What is discoid eczema?
Discoid, or nummular, eczema is a chronic inflammatory skin condition; it’s a type of atopic dermatitis or eczema, characterised by its distinctive ring-shaped patches. Although it’s not clear exactly why it happens, various factors that might trigger or exacerbate a flare-up of discoid eczema have been identified. These include things as disparate as dry weather conditions, irritants in household cleaning products or toiletries, stress, chemicals, medications and poor circulation in the lower legs. The patches of eczema can be dry, itchy and sore, sometimes distressingly so. The skin can weep,ooze or crust over, and is vulnerable to getting infected.
What does discoid eczema look like?
This type of eczema is distinguished from other kinds of skin condition by the shape and appearance of its circular lesions. These patches of skin start quite tiny; they can be made up of bumps, spots or blisters, which increase in circumference and size, and spread outwards from this initial raised area. Eventually reaching up to 2-3cm, the patches tend to be most itchy and inflamed on their outer edge, and can leave an area of clear skin in the middle of the ring as they expand.
Who gets discoid eczema?

== Work task ==
Carry on the passage on discoid eczema from its final line, in the same style.

== Data provided ==
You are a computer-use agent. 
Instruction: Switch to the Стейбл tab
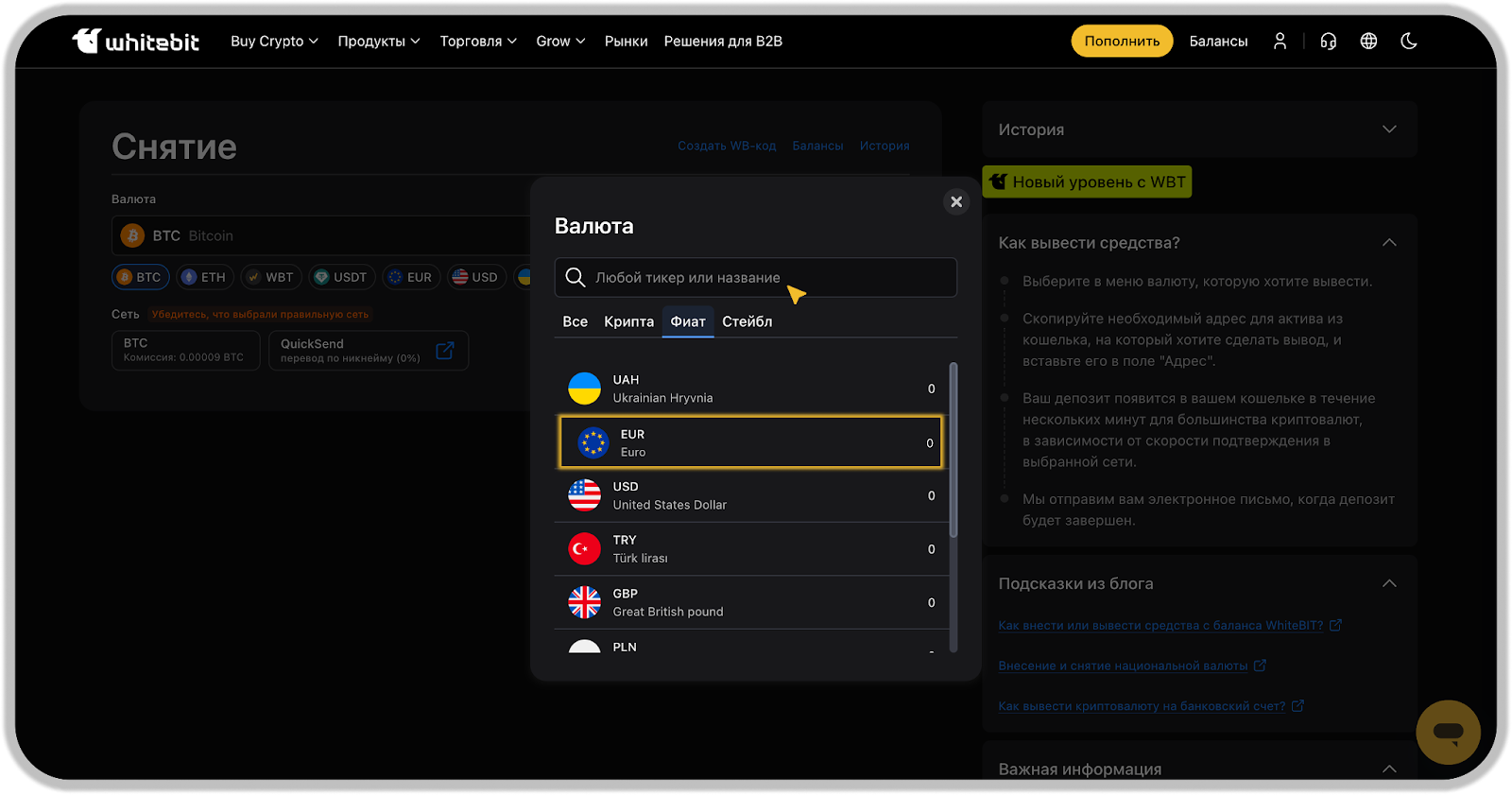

== Response to the exercise ==
The quick answer is that anyone can get discoid eczema - but not everyone does! It tends to occur in adults, not children. (Itchy circular lesions on children are more likely to be caused by ringworm, which is a fungal infection rather than eczema.) It’s more common in men than in women; men might develop a first patch of discoid eczema after the age of 55, while women with discoid eczema are more likely to be between 15-25 years old.
It is a reasonably common kind of eczema, with about 2 in 1000 people suffering from the condition.
How to manage discoid eczema
As with any kind of eczema, the key to managing discoid eczema involves three steps:
- Identifying and avoiding your triggers
- Soothing inflammation/itchiness
- Applying emollients
It is often possible to manage a flare of discoid eczema at home and without prescribed medication (see our article How Do You Treat Discoid Eczema Naturally? for more information), but if the problem doesn’t improve or worsens, or if you’re worried about infection, then consult a doctor or pharmacist.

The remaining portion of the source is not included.